Latterly, environmental legislation has meant that many elements once considered “ecological” are now invisibly integrated into architectural plans; nowadays they are more likely to be described as “smart”. And there has been a growing understanding among urban designers that the building itself can be only part of the story – a cog in the environmental machine our cities might become. As Stefan Behling, of Foster + Partners, has argued:

“The way a city is designed affects your need for energy and transport. A resident of Copenhagen consumes a ninth of the energy a resident of Detroit consumes, even though the two cities are in more or less the same climate zone.”

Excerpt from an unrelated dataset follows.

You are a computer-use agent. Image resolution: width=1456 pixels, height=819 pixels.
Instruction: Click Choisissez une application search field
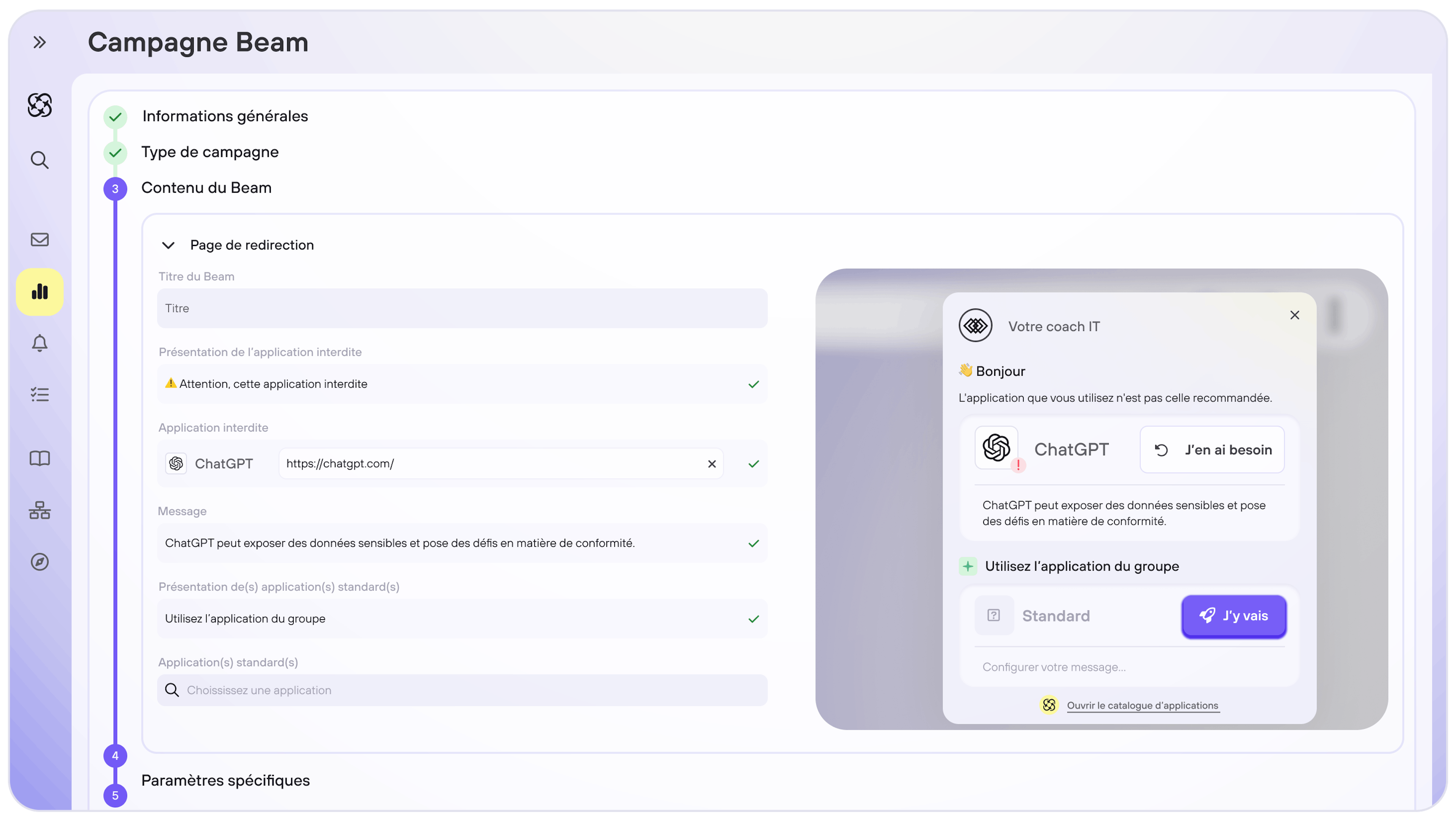tap(462, 690)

Google Headquarters, King's Cross, London 

Google Headquarters, King's Cross, London  CREDIT: HAYESDAVIDSON

Petrol consumption, a key environmental indicator, is directly related to the density of a city. One of the slightly counter-intuitive notions advanced by “urbanists” is that denser cities make for better cities, in all ways. And density – think Holland Park, west London – is often more attractive than sprawl – think faceless suburbia.

While all this is accepted in the mainstream design world, the change seen over the past five years or so is that we have entered a new era of eco-fantasy architecture. Environmental elements that may in practice have a fairly limited effect on a building’s performance – green cladding and roof gardens, for example – are now being used dramatically and expressively to advertise the eco-credentials of client and architect. And almost all of these are luxury developments funded by private investment – “being green” is now seen as a core aspirational value.

Lucas Museum of Narrative Art, Los Angeles

Lucas Museum of Narrative Art, Los Angeles

In that sense, some of these new developments might be said to be suffering from a form of “greenwash” – that is, the shallow and cynical appropriation of “green” values for commercial and political gain. The awkward fact is, a tree on a balcony does not do a great deal to save the planet. The first building in the US to attain a “gold” level of environmental certification was the Museum of Contemporary Art Denver (2007), designed by the British architect David Adjaye. The fact that this structure does not “look” green is one of the paradoxes of sustainable architecture – it’s largely about the “invisible” functionality of the building.

Real environmentalists might say that making these showy fantasy-eco buildings, in the context of climate change, is like rearranging the deckchairs on the Titanic. And while the computer-generated impressions of these new buildings always show thriving green balconies, gardeners will suspect that only a minority of occupants will have the skill and the will to maintain them.

Andrew Bromberg of Aedas designed China World Trade Center Phase 3c in Beijing

China World Trade Center in Beijing, designed by Andrew Bromberg of Aedas 

Perhaps such criticisms are a little unfair, because in practice nearly all of these eco-fantasy buildings also use strategies such as cross-ventilation (instead of air-conditioning in hot countries), water catchment systems, overall reductions in energy consumption and the use of locally sourced sustainable construction materials, as well as new “intelligent” materials. So perhaps we should not be too cynical about the skyscraper that sprouts trees, the hotel with a vertical “organic farm” in its atrium, or the office block with a waterfall on its terrace.

One senses, in any case, that this is an architectural trend that will be short-lived. In a decade’s time we may look back upon the eco-fantasy buildings of 2015-25 as a slightly twee moment in the development of our environmental consciousness: the era of “Eco Kitsch”. 

In the meantime, let’s enjoy gawping at these fantastical creations as they go up with startling rapidity.